5 Replies Latest reply on Apr 1, 2016 5:53 AM by pathduck

    Monitor heap space

    karthikraj

      Hello Guys,

       

      I am about to monitor JVM memory utilization for individual nodes.
      The tool (JON 3.3) has different metrics like initial heap/non heap , committed heap/non heap , used heap /non heap , maximum heap/non heap usages.
      I have decided to monitor used heap and committed heap usage to observe the memory performance of JVM.

       

      Is it enough to watch mentioned parameters if not what are the other parameters  should be monitored apart from used and committed heap usage.Please advice on this.

       

        • 1. Re: Monitor heap space
          pathduck

          Hi,

          the defaults are fine, and I don't really see the need to monitor "commited heap" just Used Heap/Non-heap.

          Non-heap memory is basically Permgen, and while permgen leaks are rare, it does happen so it's good to watch.

           

          However, RHQ/JON does not offer to set alerts based on % used of max.heap, so creating alerts based on heap usage is difficult if you have more than a handful of servers, or they are all the same application with the same Xmx values.

           

          A better approach is to monitor (and set alerts) on GC Overhead which you can find in Platform-mbean > garbage-collector > Garbage Collector Resource. Collection Time/Minute is the metric you are interested in. A high value here means your JVM is using too much time in GC, so the heap is probably getting filled.
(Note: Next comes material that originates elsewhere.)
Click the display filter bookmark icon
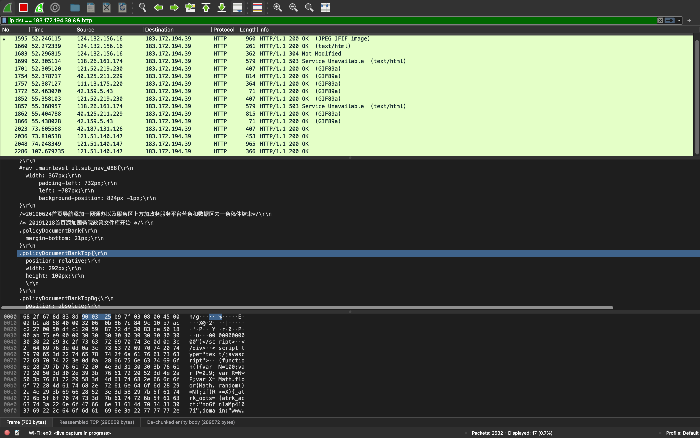 click(4, 21)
          • 2. Re: Monitor heap space
            jayshaughnessy

            > However, RHQ/JON does not offer to set alerts based on % used of max.heap, so creating alerts based on heap usage is difficult if you have more than a handful of servers, or they are all the same application with the same Xmx values.


            Stian,

            Just as an FYI, this is an alerting weakness we've addressed in the Hawkular Alerts project.  Hawkular Alerts is an alerting component that takes what we learned in RHQ and then goes further.  Hawkular Alerts is used inside Hawkular but is a standalone project as well.  It can add alerting and event handling to any project.  If, for example, you wanted to perform  %ofMaxHeapUsed alerting it could be done by feeding the UsedHeap and MaxHeap metrics into Hawkular Alerts (via REST API) and defining the appropriate Trigger.  Hawkular Alerts 1.0 has been released. For more see hawkular.org, hawkular/hawkular_alerts on github, or find us on freenode, #hawkular.

            • 3. Re: Monitor heap space
              karthikraj

              Hello Stian,

               

              Thanks for your advice

               

              Actually we have 28 groups (52 nodes) in one of our environments.All the groups have different xms and xmx values.
              Our requiremnet is to monitor memory usage of all the nodes so i decided to go with used heap and max heap
              As you mentioned : "A better approach is to monitor (and set alerts) on GC Overhead which you can find in Platform-mbean > garbage-collector > Garbage Collector Resource. Collection Time/Minute"

               

              Is it enough to watch the metric you have mentioned??

              • 4. Re: Monitor heap space
                karthikraj

                Also Please give me an idea about collection count ( total number of collections that have occurred) I am not sure what are the values it going to collect from GC

                • 5. Re: Monitor heap space
                  pathduck

                  jay shaughnessy wrote:

                   

                  Stian,

                  Just as an FYI, this is an alerting weakness we've addressed in the Hawkular Alerts project.  Hawkular Alerts is an alerting component that takes what we learned in RHQ and then goes further.  Hawkular Alerts is used inside Hawkular but is a standalone project as well.  It can add alerting and event handling to any project.  If, for example, you wanted to perform  %ofMaxHeapUsed alerting it could be done by feeding the UsedHeap and MaxHeap metrics into Hawkular Alerts (via REST API) and defining the appropriate Trigger.  Hawkular Alerts 1.0 has been released. For more see hawkular.org, hawkular/hawkular_alerts on github, or find us on freenode, #hawkular.

                   

                  Thanks Jay, let's just say I've been keeping a hawk's eye (geddit?)  on Hawkular lately. It's still early days, and still it seems very developer-centric in that it is very focused on devops and creating your own REST calls and so on to do stuff. Very Cool for developers but for us OPS guys we want something that works more out of the box with a UI to define stuff, lazy buggers that we are

                  (not that we don't mind coding some scripts, not just Java development, more concerned about keeping the damned things running smoothly).

                   

                  karthikraj : Collection Count is the number of garbage-collections that have occured since the JVM start. Not very useful but you could for instance use it for baseline metrics, for instance if number of GC rises sharply over a period.

                   

                  As to the max. heap values I think the values reported by RHQ are the size of the expanded heap, and not necessarily the actual size of Xmx given to java. So for alerting it wouldn't do much good.

                   

                  Once a baseline is established you could potentially alert on major changes in heap used, but you would expect a lot of false positives until tuning it properly.